> **Job**
Rewrite the data from the start through the line that contains "[x=176, y=71]", inclusive, replacing "text box" with "input field" and changing nothing else. Leave the pictures out of your answer.

• • • • •

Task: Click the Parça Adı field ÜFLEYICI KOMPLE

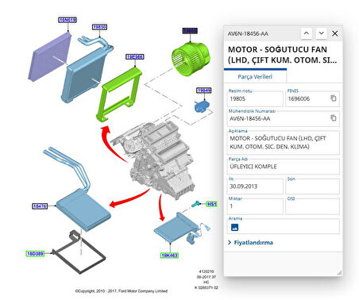Action: pos(284,167)
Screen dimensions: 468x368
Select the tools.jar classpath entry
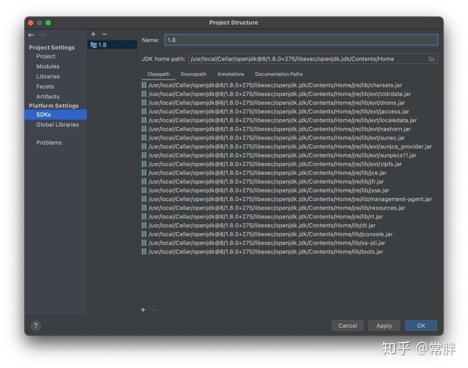tap(266, 251)
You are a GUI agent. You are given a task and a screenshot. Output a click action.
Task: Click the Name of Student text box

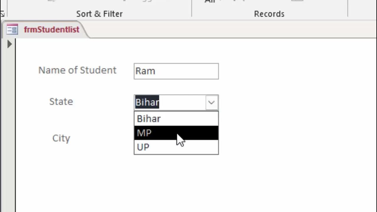[x=176, y=71]
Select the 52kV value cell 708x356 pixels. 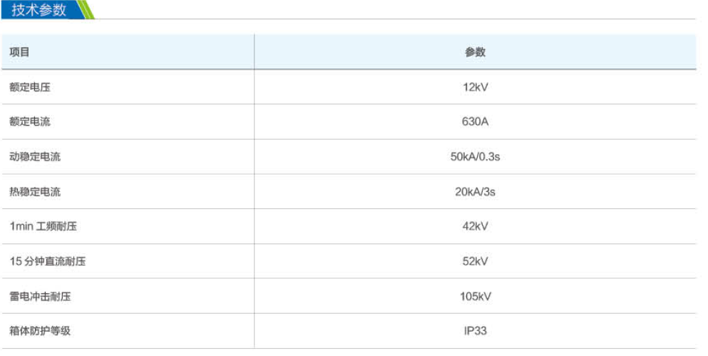pyautogui.click(x=475, y=261)
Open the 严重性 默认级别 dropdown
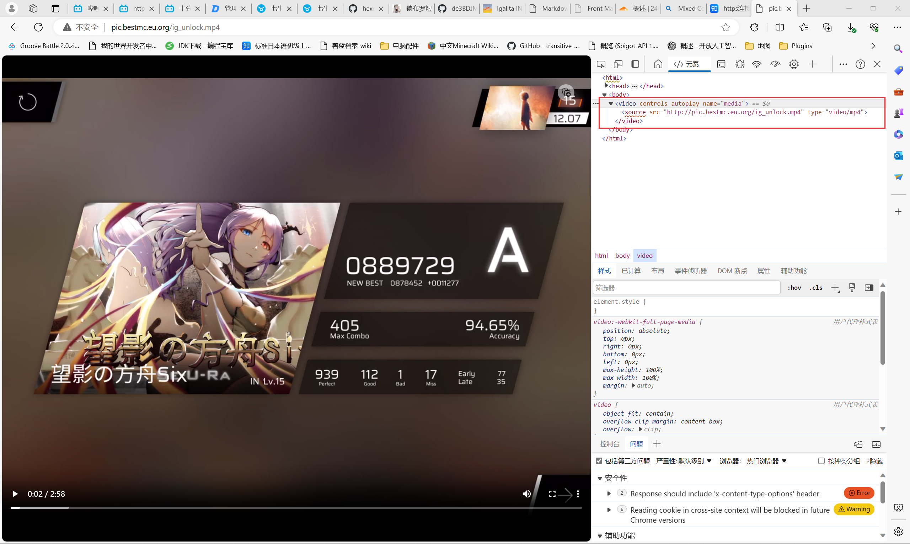 pyautogui.click(x=684, y=461)
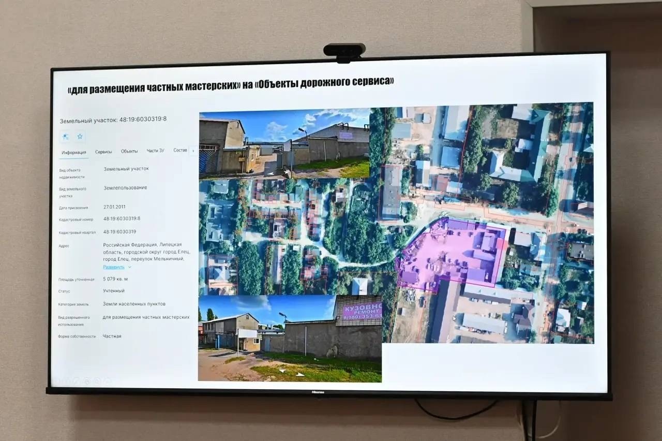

• • • • •

> **Solution to this task**
Task: Click the Parça Adı field ÜFLEYICI KOMPLE

Action: pos(284,167)
Screen dimensions: 468x368
Select the tools.jar classpath entry
tap(266, 251)
You are a GUI agent. You are given a task and a screenshot. Output a click action.
Task: Click the Name of Student input field

[x=176, y=71]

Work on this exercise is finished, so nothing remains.